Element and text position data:
━━━━

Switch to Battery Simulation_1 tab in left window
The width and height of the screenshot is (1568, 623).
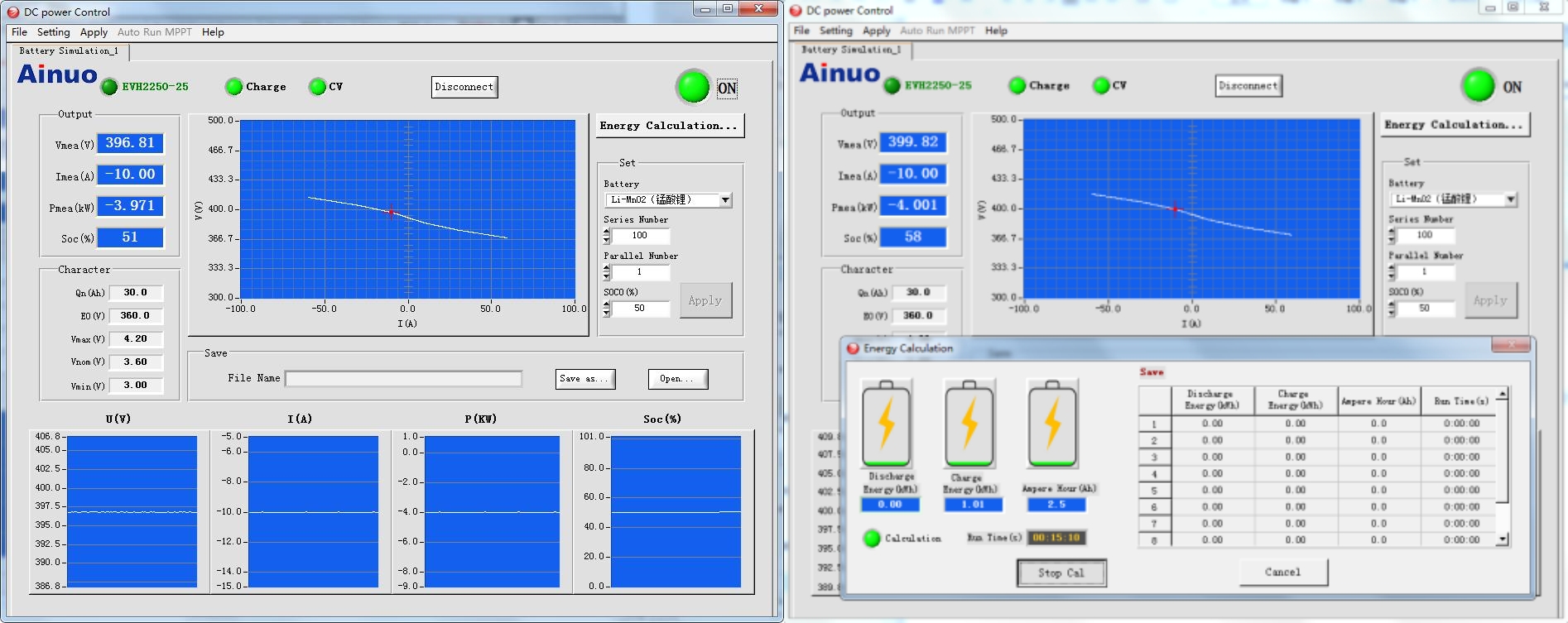coord(69,51)
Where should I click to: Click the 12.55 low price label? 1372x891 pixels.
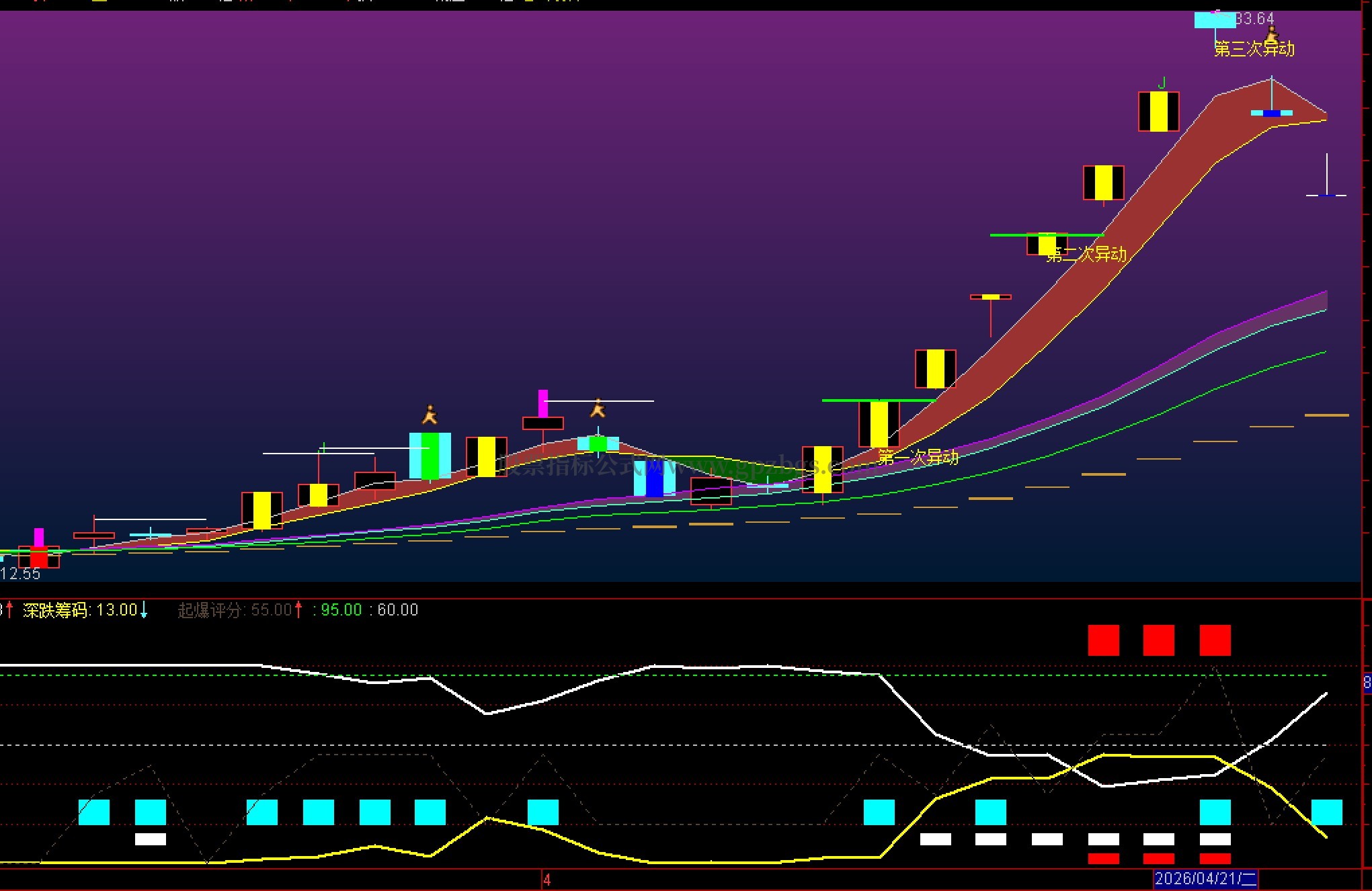click(x=21, y=574)
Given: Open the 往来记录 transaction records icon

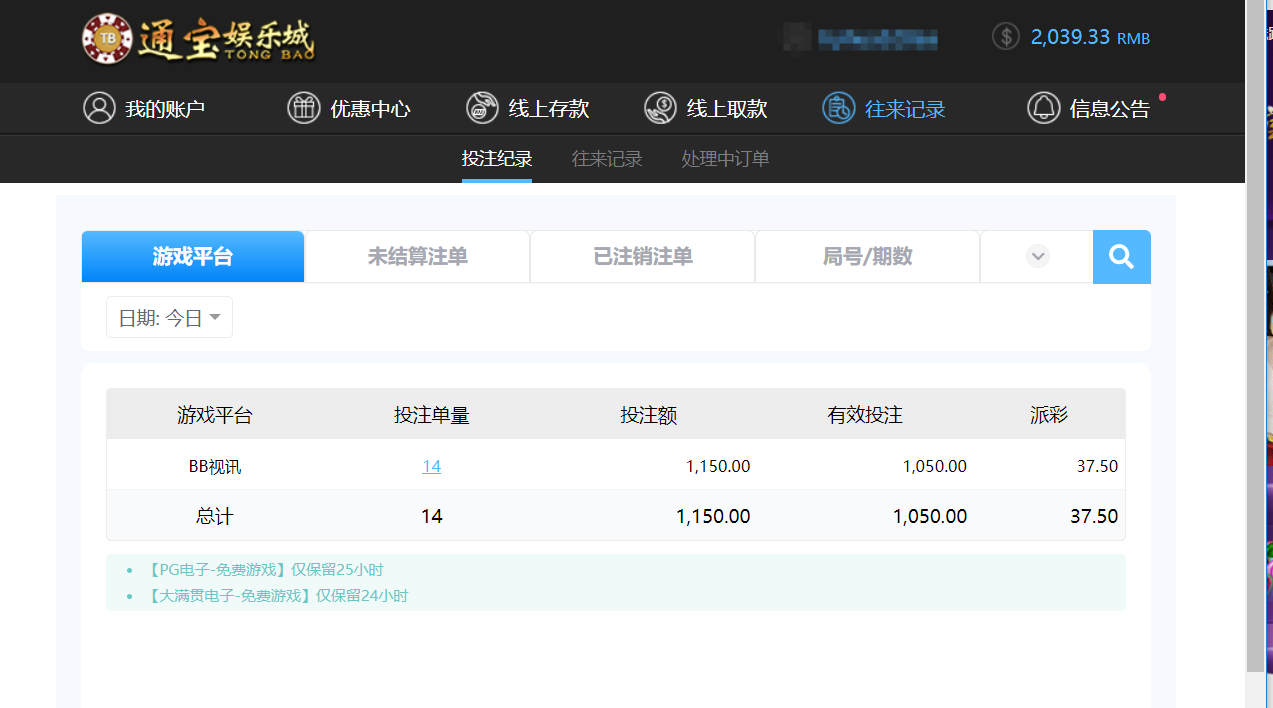Looking at the screenshot, I should tap(840, 108).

━━━━

» Directive:
Could you recast the lines of the data above as a Markdown table with columns "No." and "Text", numbering each row, skipping blank lines, and leaving out the pictures?

» Answer in full:
| No. | Text |
|---|---|
| 1 | Switch to Battery Simulation_1 tab in left window |
| 2 | The width and height of the screenshot is (1568, 623). |
| 3 | coord(69,51) |
| 4 | Where should I click to: Click the 12.55 low price label? 1372x891 pixels. |
| 5 | click(x=21, y=574) |
| 6 | Given: Open the 往来记录 transaction records icon |
| 7 | Looking at the screenshot, I should tap(840, 108). |